Thousands of demonstrators besieged the French military base in the western Ivorian town of Daloa.

The BBC's Kate Davenport quoted eye-witnesses as saying that the protest, many of them in school uniform, marched through the streets shouting anti-French slogans.

During the protest the detainees are reported to have jumped camp barriers, escaping before the French troops had time to disperse the protesters.

Former colonial power France has sent 3,000 troops to Ivory Coast to oversee a fragile ceasefire aimed at ending 5 months of conflict between government and rebel forces.

Cabinet posts

At least 112 people from an ethnic group who live in the border areas of both Liberian and Ivory Coast were being held at the French base, according to sources in Daloa.

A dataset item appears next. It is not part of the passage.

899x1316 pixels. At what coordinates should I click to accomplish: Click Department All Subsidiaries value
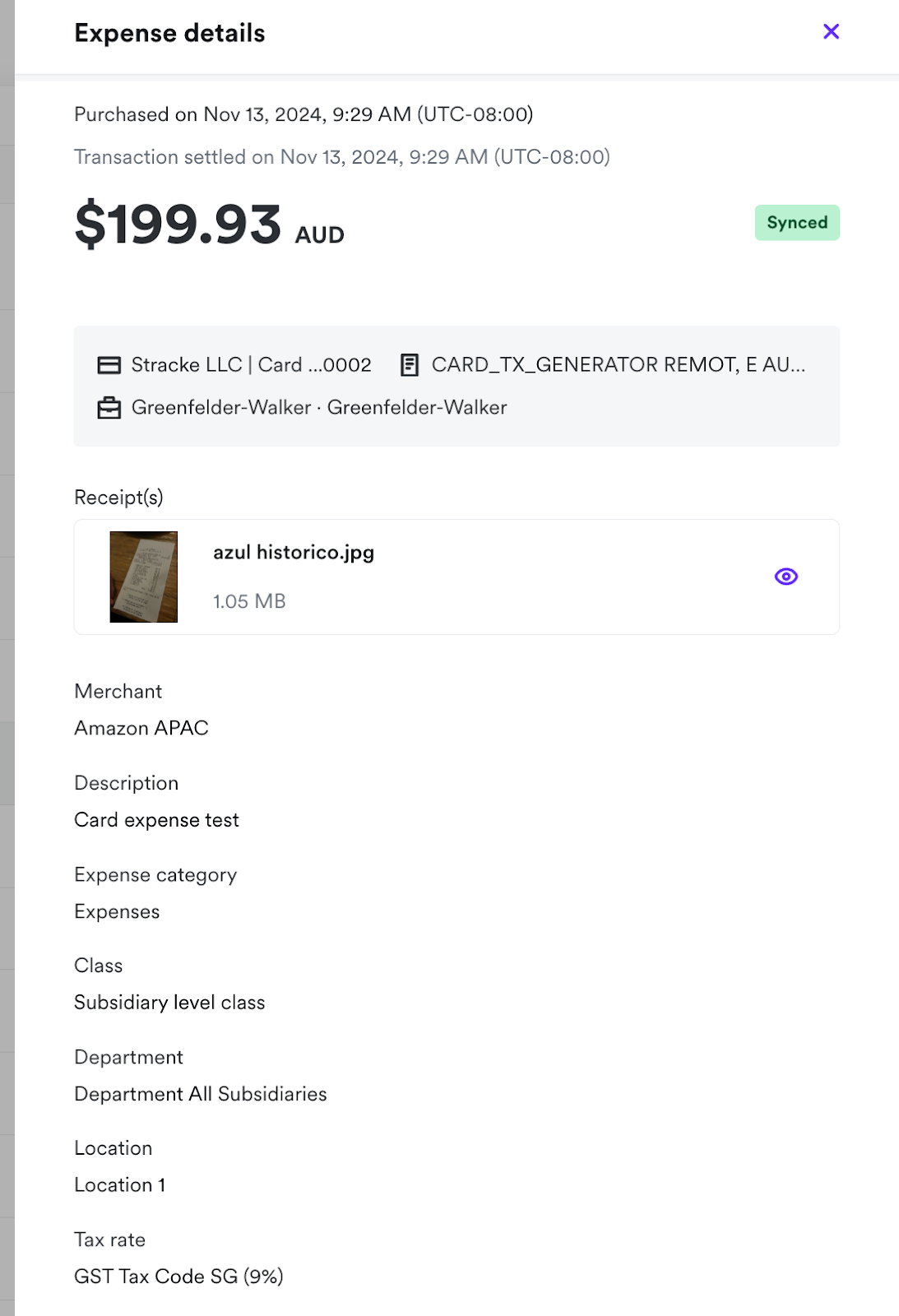201,1094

The were detained earlier this month after an attack on the rebel-held border town of Bangolo, which left at least 60 civilians dead.

NEW GOVERNMENT
Gbagbo's FPI: 10 seats
Former ruling PDCI: 10 seats
RDR: 7 seats
Main MPCI rebels: 7 seats
Western rebels: 2 seats
Others: 5 seats

Wednesday's protest came as President Laurent Gbagbo named two key ministers in the power-sharing government.

Wrangling over whether the rebels should be given the defence and interior ministries threatened to hold up the creation of the new government, which was agreed earlier this year during peace talks.

Adou Assoa from the ruling Ivorian Popular Front (FPI) party is the interim defence minister, while Fofana Zemogo from the opposition Rally of Republicans (RDR) party will provisionally hold the interior portfolio.

The power-sharing government has not yet started work, as the nine rebel ministers refuse to go to the government-controlled commercial capital, Abidjan, citing security concerns.

RDR ministers also say they are worried about their safety but, with the exception of their leader Alassane Ouattara, most of them have now returned from exile.

The rebellion has divided Ivory Coast into a rebel-dominated largely Muslim north and a government-controlled south where the Christian population is concentrated.